• _PAGE EXTRACT_:
Image Attribution: Philip Strömert, Oliver Koepler, Johannes Hunold, Steffen Neumann, CC BY-SA 4.0
Research data is more than the aggregation of numbers or images in a scientific journal article, experimental section, or supplementary information. To fully reproduce the deduction of the results, we need access to the raw data and how it was generated, processed and analyzed. While humans can grasp all the semantics and knowledge expressed in articles and their experimental sections, computers can not do so without fine grained metadata annotations. As can be seen exemplarily in the graphical abstract above, ontologies, taxonomies, terminologies or controlled vocabularies can be used to semantically describe research data, producing this FAIR and machine-readable data. Quite a few ontologies already exist for the semantic description of general scientific concepts and relations, as well as for chemistry specific ones. Based on an analysis done in Task Area 6.1 of the NFDI4Chem project, the present article provides a commented selections of those ontologies that seem most suitable for a FAIR RDM in chemistry, as well as a very brief glossary of ontological technical terms.
Graphical overview of chemical ontologies
Here we can see that these ontologies have different scopes, which means they only provide terms for the representation/conceptualisation of certain aspects of reality (e.g. ChEBI only covers chemical material entities and their roles). Some have a rather narrow scope, some have a broader scope and sometimes these scopes overlap.

• _DATA EXTRACT_:
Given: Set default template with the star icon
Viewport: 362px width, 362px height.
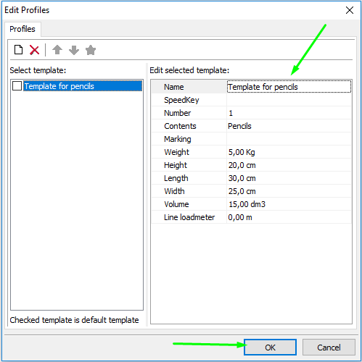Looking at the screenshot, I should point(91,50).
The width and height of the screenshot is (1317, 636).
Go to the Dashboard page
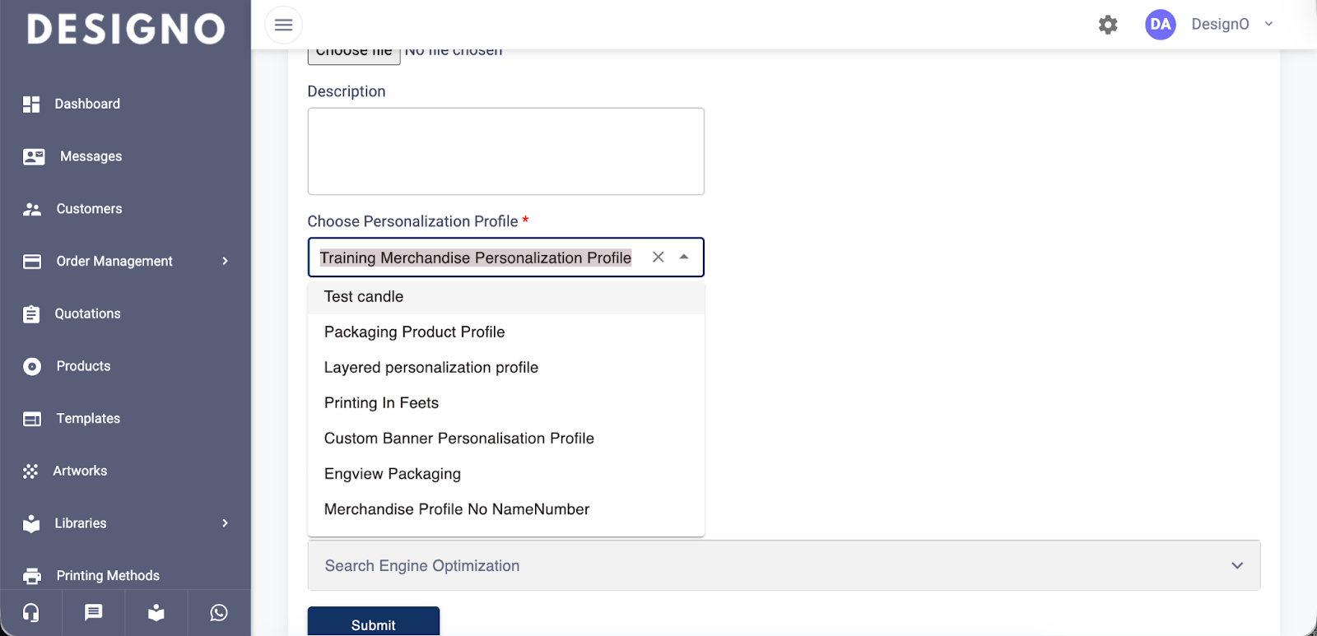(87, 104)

==

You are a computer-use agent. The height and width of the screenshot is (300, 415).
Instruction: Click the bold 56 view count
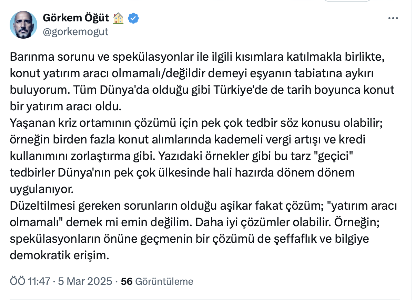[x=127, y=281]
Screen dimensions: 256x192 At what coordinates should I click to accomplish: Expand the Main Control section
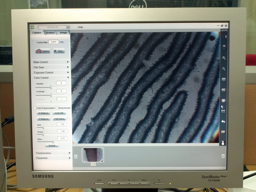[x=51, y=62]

• _EXERCISE DESCRIPTION_:
In the page extract on chemical ontologies, why is access to the raw data, and to how it was generated, processed and analyzed, needed? Answer in one to three sentences.

• _WORKED SOLUTION_:
That access is needed to fully reproduce the deduction of the results. Research data is more than the numbers or images aggregated in a journal article, its experimental section or its supplementary information.